What is Brand Equity?

Brand equity is the commercial value that derives from consumer perception of a brand name rather than from the product or service itself. It encompasses brand awareness, perceived quality, brand associations, and brand loyalty—collectively determining the premium a brand can command over generic alternatives.

Brand equity is built over years through consistent quality, marketing investment, and customer experiences, but can be destroyed quickly by scandals or quality failures. Keller's Brand Equity Model outlines four levels: brand identity (awareness), brand meaning (performance and imagery), brand responses (judgments and feelings), and brand resonance (loyalty and community).

Strong brand equity provides tangible financial benefits: premium pricing (consumers pay more for branded vs. generic), lower customer acquisition costs (brand recognition reduces the need for persuasion), greater channel leverage (retailers want to stock strong brands), and platform for extensions (a trusted brand can stretch into adjacent categories more easily).

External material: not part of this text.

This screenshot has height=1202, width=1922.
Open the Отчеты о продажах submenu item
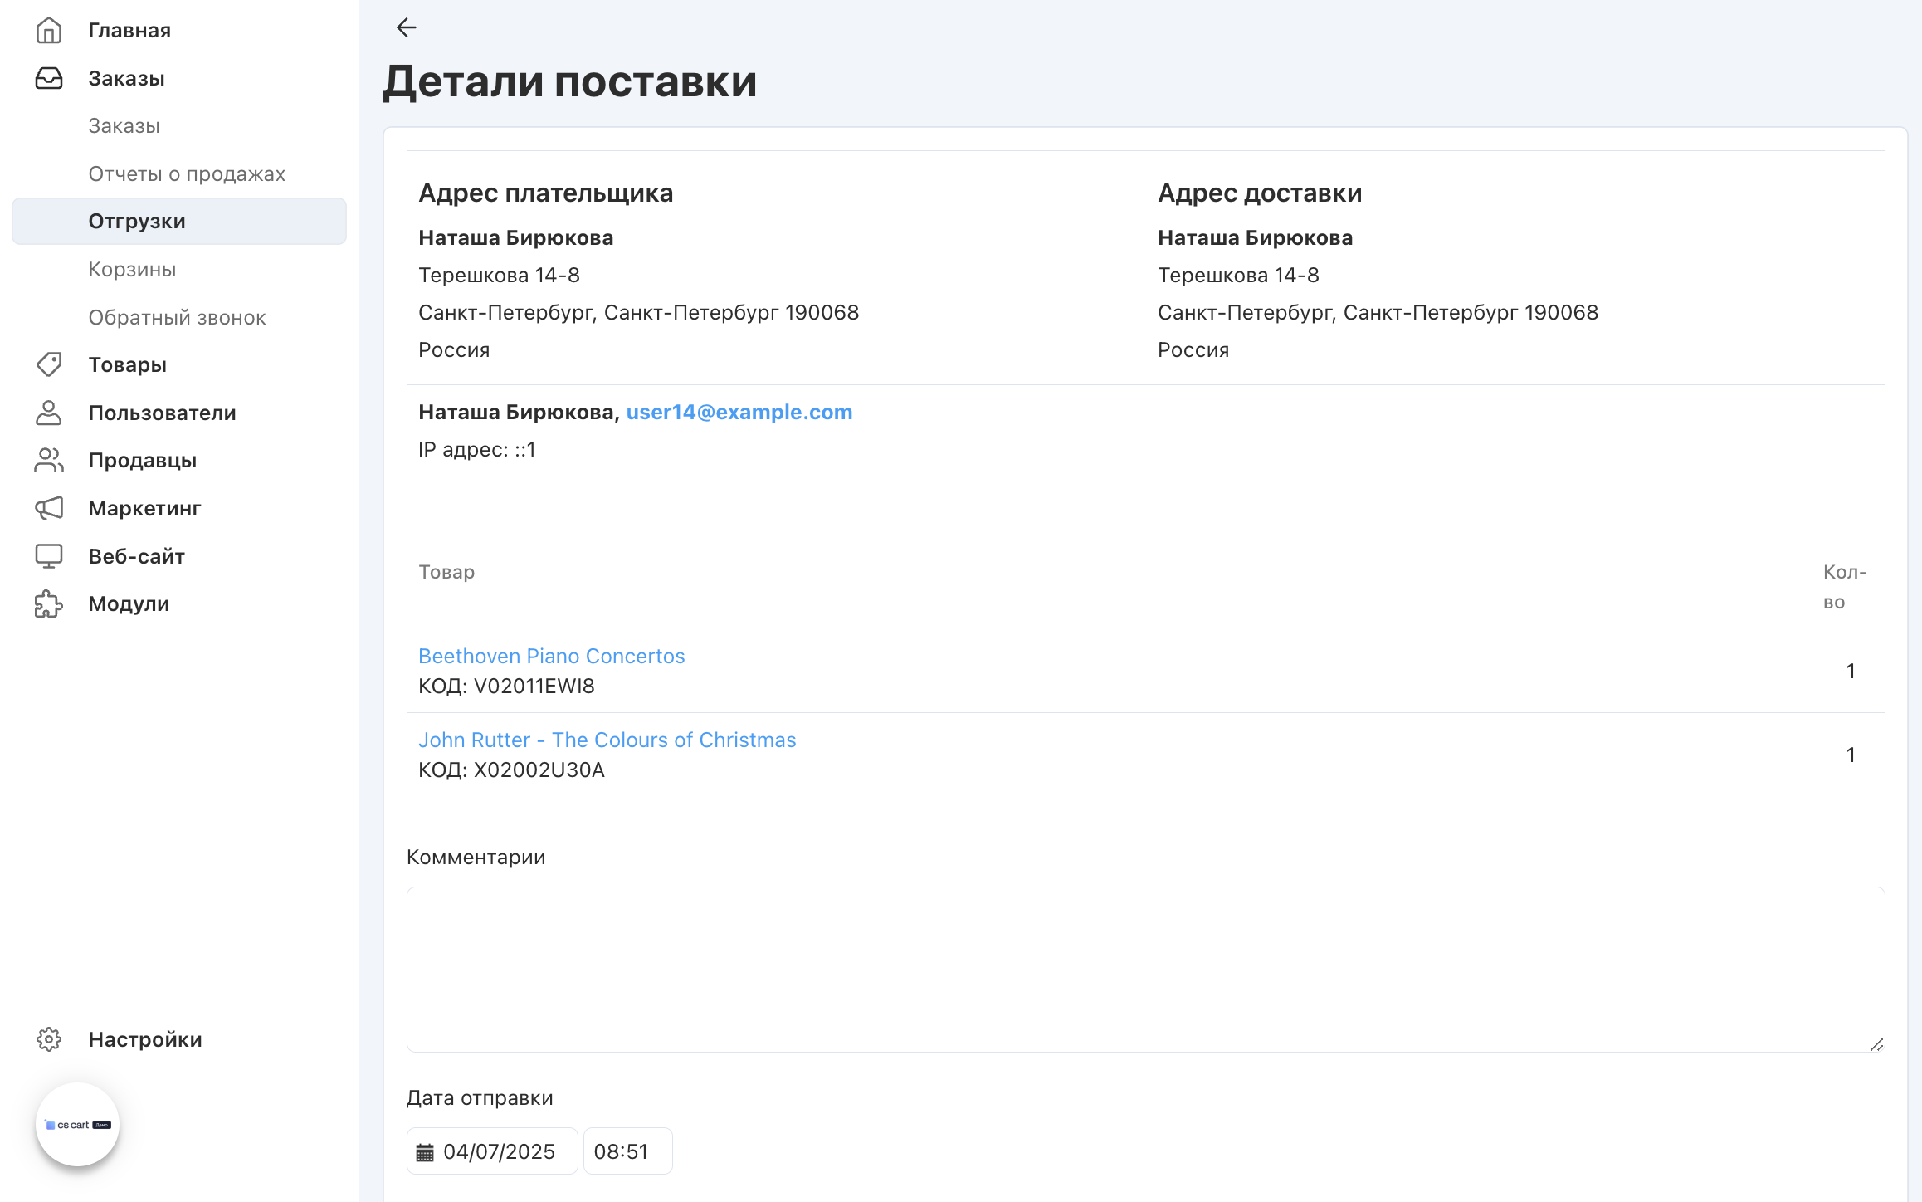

In case interviews, brand equity matters for pricing strategy, market entry, and M&A cases. When evaluating an acquisition, the target's brand equity may be a significant portion of its value—and it's also fragile and hard to maintain post-acquisition. When advising on pricing, consider how brand equity supports or limits pricing power.

Real-world example

Coca-Cola's brand equity is estimated at over $80B by Interbrand. Despite identical blind taste test results with store brands, consumers consistently pay a 50-100% price premium for the Coca-Cola brand.